The federal debt will therefore have jumped by $495 billion over the last four years.
Important aside: in defense of Justin Trudeau’s government, the big boom in the federal debt is attributable to the hundreds of billions of dollars that the federal government has injected into the pockets of millions of Canadian victims of COVID-19, in addition to providing relief tens of thousands of businesses financially during the damn COVID outbreak.
Despite the size of the federal debt, Minister Chrystia Freeland wants to reassure Canadians by suggesting that the debt has in no way reached a catastrophic level.
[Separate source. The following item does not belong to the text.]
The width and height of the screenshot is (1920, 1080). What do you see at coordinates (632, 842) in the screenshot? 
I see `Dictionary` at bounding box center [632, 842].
As a percentage, the federal debt will amount to 42.4% of Canada’s nominal GDP. This places Canada in a good position compared to other major industrialized countries.
- Listen to the economy segment with Michel Girard via QUB radio :
EXPLOSION OF INTEREST CHARGES
Who says heavy debt, says heavy interest costs.
The federal government may well finance itself at rates that are significantly lower than that of ordinary borrowers and businesses, but the fact remains that the interest costs of its debt service have literally exploded since the key rate of the Bank of Canada went from 0.5% (in March 2022) to 5.0% today.
Federal public debt charges will represent a total bill of $266 billion for the five budget years from the current (2023-24) to 2027-28. This is 31 billion more in interest costs than the amount of costs forecast by Minister Freeland last March.
Archive photo, AFP
In the 2021-22 fiscal year, just before the surge in interest rates, federal public debt charges amounted to $24.9 billion.
In this budget year 2023-24, they will reach 46.5 billion. And in 2027-28, federal debt charges are expected to exceed $58 billion.
When it turns out that interest costs alone take up a little more than 10% of the federal government’s total spending, it borders on a waste of public funds.